→ MATERIAL FOR THIS EXERCISE:
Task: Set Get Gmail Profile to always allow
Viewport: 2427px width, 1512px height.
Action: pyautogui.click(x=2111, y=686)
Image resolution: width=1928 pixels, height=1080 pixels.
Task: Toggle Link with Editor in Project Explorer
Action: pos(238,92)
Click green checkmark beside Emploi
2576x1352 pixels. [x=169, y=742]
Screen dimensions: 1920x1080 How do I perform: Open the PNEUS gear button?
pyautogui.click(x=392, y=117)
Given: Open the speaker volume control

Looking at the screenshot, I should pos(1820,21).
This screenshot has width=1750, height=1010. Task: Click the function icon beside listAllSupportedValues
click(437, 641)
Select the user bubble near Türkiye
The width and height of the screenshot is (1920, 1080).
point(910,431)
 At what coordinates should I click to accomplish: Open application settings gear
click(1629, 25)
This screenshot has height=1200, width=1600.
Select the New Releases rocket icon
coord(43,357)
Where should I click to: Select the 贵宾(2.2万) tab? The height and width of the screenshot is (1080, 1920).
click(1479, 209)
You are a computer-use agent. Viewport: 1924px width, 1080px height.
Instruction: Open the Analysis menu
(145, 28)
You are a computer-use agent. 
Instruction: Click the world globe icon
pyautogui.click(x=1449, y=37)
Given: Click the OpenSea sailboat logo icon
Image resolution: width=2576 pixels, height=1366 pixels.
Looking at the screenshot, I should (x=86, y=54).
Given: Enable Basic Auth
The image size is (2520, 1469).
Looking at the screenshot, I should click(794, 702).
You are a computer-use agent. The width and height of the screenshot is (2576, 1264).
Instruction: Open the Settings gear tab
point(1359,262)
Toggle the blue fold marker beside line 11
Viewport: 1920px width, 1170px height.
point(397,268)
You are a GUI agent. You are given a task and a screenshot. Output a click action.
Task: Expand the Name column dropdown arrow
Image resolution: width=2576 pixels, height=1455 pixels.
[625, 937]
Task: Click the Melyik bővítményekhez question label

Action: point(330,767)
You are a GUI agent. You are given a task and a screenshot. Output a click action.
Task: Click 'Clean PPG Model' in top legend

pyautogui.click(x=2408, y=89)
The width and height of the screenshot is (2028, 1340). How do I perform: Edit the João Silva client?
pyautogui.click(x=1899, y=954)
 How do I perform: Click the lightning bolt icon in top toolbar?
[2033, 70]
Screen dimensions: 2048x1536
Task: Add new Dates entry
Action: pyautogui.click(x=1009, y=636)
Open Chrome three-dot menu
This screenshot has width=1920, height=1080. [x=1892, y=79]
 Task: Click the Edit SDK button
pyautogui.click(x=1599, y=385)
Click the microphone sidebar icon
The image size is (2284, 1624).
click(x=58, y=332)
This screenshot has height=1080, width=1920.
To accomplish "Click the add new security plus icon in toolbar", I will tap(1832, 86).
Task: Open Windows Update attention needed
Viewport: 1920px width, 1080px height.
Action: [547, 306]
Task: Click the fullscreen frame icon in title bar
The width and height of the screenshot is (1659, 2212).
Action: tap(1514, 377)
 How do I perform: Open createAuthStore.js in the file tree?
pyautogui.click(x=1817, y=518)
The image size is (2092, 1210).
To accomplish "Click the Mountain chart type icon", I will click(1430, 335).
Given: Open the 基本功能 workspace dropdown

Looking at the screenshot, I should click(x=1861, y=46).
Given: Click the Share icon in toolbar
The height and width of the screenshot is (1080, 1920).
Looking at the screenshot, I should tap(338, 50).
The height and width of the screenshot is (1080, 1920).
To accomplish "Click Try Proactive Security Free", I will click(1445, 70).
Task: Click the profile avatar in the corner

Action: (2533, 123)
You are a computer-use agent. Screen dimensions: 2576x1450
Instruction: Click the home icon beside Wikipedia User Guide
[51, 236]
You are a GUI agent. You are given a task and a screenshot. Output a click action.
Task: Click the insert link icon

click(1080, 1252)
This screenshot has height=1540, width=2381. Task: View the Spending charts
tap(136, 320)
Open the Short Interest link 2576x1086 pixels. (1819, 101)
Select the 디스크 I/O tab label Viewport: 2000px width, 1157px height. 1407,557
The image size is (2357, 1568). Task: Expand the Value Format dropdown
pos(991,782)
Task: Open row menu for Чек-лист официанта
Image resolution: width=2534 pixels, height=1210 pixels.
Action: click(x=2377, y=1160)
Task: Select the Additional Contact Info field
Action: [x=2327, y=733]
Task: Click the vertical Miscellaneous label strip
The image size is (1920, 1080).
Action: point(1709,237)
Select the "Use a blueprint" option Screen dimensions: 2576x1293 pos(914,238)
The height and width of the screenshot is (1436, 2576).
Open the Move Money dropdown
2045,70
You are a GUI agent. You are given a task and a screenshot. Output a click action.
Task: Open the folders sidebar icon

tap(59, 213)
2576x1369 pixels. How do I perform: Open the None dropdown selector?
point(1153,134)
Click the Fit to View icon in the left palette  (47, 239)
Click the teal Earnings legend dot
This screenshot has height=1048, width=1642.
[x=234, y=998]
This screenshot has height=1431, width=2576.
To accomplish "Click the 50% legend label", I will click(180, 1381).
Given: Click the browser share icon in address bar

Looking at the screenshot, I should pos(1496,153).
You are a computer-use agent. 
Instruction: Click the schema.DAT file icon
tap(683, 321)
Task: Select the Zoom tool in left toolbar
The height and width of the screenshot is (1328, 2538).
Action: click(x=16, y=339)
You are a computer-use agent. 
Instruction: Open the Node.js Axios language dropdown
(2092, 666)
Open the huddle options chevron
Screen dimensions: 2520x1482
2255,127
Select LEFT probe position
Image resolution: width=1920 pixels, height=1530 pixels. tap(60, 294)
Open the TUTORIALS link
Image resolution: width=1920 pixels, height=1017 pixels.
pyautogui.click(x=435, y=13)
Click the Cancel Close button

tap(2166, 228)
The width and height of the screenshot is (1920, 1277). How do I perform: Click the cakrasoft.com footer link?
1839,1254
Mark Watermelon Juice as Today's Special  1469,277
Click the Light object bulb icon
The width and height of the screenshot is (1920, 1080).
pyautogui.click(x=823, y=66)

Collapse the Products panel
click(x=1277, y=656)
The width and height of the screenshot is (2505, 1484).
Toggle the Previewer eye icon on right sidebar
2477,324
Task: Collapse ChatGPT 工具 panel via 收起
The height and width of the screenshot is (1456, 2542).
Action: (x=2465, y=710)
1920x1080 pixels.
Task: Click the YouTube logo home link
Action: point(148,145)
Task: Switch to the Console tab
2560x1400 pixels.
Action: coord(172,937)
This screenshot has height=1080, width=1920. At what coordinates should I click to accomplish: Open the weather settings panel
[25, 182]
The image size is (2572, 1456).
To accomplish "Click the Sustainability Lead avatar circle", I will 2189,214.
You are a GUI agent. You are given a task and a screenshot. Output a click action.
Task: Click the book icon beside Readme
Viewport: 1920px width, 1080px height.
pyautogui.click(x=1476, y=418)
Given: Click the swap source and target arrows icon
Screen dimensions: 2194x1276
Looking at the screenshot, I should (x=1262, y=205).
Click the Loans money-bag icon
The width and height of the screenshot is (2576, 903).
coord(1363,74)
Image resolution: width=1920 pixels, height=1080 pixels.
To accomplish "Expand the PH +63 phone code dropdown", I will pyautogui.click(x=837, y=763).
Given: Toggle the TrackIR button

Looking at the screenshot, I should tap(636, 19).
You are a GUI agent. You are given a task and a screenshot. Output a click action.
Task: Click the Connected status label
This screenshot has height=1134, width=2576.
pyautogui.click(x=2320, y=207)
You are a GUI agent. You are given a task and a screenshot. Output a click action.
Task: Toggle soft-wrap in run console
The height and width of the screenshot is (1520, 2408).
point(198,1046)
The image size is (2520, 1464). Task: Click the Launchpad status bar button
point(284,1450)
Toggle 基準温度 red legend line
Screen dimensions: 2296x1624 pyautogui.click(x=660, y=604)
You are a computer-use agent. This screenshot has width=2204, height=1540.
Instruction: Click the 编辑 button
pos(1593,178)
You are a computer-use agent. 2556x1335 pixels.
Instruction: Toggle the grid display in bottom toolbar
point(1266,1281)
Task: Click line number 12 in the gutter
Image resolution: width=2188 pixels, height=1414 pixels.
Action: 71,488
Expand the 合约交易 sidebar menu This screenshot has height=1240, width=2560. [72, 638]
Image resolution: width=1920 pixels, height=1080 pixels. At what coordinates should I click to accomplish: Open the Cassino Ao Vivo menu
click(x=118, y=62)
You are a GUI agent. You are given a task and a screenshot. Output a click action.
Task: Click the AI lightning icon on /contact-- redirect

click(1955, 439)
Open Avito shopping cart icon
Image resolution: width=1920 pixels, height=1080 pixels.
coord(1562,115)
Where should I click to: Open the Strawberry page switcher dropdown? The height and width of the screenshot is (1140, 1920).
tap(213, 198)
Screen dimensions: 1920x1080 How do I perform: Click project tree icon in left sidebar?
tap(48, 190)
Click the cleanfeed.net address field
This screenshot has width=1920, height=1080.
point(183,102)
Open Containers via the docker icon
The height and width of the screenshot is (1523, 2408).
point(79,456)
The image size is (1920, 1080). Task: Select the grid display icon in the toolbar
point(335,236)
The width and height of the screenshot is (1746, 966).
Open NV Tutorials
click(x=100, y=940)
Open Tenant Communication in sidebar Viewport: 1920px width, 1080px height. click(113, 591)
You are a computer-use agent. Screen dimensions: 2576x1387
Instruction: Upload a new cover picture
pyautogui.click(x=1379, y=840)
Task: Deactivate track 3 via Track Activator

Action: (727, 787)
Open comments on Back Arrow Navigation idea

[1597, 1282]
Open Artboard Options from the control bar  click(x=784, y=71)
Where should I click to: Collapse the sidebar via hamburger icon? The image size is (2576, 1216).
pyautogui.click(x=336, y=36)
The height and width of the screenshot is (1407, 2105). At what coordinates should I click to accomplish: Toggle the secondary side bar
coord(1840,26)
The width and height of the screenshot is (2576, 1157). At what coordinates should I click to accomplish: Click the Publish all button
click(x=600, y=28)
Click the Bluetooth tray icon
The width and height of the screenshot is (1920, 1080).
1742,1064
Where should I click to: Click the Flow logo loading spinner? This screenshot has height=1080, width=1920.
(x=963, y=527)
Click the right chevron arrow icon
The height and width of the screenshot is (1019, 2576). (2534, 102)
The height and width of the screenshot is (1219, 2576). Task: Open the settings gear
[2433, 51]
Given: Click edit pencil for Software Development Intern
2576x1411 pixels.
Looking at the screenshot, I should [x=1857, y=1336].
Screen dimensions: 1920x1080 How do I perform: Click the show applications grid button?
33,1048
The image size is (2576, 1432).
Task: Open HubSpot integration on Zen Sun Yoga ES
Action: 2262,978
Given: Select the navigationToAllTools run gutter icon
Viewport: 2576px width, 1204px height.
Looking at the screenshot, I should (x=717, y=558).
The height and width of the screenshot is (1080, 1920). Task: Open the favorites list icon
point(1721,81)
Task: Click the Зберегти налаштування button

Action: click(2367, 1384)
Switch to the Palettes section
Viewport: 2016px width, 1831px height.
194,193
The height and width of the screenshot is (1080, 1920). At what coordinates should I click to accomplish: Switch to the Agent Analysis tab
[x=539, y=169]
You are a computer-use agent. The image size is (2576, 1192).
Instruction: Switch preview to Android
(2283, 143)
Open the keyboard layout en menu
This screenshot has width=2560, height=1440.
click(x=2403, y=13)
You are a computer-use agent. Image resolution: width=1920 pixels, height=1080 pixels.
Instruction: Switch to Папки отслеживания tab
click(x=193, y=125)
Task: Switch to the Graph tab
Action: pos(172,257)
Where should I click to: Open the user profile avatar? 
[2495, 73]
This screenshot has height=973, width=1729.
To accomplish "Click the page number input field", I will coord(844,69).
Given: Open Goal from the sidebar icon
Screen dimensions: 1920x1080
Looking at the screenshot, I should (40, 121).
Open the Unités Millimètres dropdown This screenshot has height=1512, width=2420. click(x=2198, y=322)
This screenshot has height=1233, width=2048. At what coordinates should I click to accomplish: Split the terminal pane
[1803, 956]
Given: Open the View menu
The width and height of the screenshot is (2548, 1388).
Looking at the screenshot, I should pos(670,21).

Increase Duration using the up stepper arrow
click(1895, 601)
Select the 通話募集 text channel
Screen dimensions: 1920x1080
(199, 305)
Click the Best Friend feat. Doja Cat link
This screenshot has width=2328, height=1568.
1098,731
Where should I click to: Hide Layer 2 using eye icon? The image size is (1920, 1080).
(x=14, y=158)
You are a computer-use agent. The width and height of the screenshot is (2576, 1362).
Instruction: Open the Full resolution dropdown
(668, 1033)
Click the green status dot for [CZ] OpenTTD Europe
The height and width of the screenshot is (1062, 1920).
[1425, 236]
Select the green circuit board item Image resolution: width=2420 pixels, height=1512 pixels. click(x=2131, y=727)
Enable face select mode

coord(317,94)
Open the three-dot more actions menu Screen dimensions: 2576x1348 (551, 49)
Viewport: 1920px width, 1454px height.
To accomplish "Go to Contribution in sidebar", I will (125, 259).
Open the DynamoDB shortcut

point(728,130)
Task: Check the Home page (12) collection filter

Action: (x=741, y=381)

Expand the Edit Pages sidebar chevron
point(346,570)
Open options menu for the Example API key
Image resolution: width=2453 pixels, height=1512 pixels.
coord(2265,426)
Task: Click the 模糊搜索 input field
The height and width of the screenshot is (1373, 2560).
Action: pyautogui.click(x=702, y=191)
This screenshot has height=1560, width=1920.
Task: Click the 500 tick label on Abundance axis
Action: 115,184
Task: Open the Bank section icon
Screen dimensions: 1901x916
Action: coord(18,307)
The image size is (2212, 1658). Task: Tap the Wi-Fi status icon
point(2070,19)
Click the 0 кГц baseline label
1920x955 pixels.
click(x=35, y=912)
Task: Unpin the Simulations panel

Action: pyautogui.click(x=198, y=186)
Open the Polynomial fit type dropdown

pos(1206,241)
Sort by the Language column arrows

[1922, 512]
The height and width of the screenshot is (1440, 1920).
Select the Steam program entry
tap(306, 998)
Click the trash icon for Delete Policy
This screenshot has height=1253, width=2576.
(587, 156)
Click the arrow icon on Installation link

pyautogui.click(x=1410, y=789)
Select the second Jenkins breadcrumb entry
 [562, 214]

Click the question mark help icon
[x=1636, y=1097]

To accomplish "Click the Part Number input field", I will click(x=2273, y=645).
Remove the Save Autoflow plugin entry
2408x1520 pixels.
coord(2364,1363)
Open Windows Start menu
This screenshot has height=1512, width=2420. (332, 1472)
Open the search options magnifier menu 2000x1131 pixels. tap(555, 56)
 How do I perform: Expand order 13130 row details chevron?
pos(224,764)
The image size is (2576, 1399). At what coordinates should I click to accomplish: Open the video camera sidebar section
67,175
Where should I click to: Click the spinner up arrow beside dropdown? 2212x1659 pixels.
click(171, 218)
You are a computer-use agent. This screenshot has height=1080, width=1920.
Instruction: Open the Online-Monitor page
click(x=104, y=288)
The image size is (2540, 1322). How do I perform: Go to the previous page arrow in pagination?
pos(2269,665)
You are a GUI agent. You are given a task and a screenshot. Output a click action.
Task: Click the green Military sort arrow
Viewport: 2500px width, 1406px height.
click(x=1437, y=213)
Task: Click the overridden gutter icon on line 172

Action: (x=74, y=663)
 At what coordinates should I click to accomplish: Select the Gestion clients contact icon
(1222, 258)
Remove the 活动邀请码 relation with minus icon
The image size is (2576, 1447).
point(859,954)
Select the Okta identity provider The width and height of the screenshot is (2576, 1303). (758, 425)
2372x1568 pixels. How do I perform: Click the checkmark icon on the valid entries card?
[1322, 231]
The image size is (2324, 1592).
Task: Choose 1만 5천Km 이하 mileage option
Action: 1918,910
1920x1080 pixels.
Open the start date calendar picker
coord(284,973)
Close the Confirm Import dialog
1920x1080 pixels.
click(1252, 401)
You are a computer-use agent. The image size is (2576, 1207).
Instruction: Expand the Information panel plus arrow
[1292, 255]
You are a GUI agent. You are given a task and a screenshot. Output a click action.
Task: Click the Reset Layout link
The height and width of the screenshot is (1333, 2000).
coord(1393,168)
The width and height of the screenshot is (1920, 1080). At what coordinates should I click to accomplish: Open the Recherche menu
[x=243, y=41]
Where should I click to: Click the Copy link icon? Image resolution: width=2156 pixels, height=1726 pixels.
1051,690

→ ASSIGNMENT:
Above are records; repeat only the lines starting at the line with "Open Artboard Options" and ending at the line with "You are a computer-use agent. Image", exactly as they appear, both included.

→ TASK ANSWER:
Open Artboard Options from the control bar  click(x=784, y=71)
Where should I click to: Collapse the sidebar via hamburger icon? The image size is (2576, 1216).
pyautogui.click(x=336, y=36)
The height and width of the screenshot is (1407, 2105). At what coordinates should I click to accomplish: Toggle the secondary side bar
coord(1840,26)
The width and height of the screenshot is (2576, 1157). At what coordinates should I click to accomplish: Click the Publish all button
click(x=600, y=28)
Click the Bluetooth tray icon
The width and height of the screenshot is (1920, 1080).
1742,1064
Where should I click to: Click the Flow logo loading spinner? This screenshot has height=1080, width=1920.
(x=963, y=527)
Click the right chevron arrow icon
The height and width of the screenshot is (1019, 2576). (2534, 102)
The height and width of the screenshot is (1219, 2576). Task: Open the settings gear
[2433, 51]
Given: Click edit pencil for Software Development Intern
2576x1411 pixels.
Looking at the screenshot, I should [x=1857, y=1336].
Screen dimensions: 1920x1080 How do I perform: Click the show applications grid button?
33,1048
The image size is (2576, 1432).
Task: Open HubSpot integration on Zen Sun Yoga ES
Action: 2262,978
Given: Select the navigationToAllTools run gutter icon
Viewport: 2576px width, 1204px height.
Looking at the screenshot, I should (x=717, y=558).
The height and width of the screenshot is (1080, 1920). Task: Open the favorites list icon
point(1721,81)
Task: Click the Зберегти налаштування button

Action: click(2367, 1384)
Switch to the Palettes section
Viewport: 2016px width, 1831px height.
194,193
The height and width of the screenshot is (1080, 1920). At what coordinates should I click to accomplish: Switch to the Agent Analysis tab
[x=539, y=169]
You are a computer-use agent. The image size is (2576, 1192).
Instruction: Switch preview to Android
(2283, 143)
Open the keyboard layout en menu
This screenshot has width=2560, height=1440.
click(x=2403, y=13)
You are a computer-use agent. Image resolution: width=1920 pixels, height=1080 pixels.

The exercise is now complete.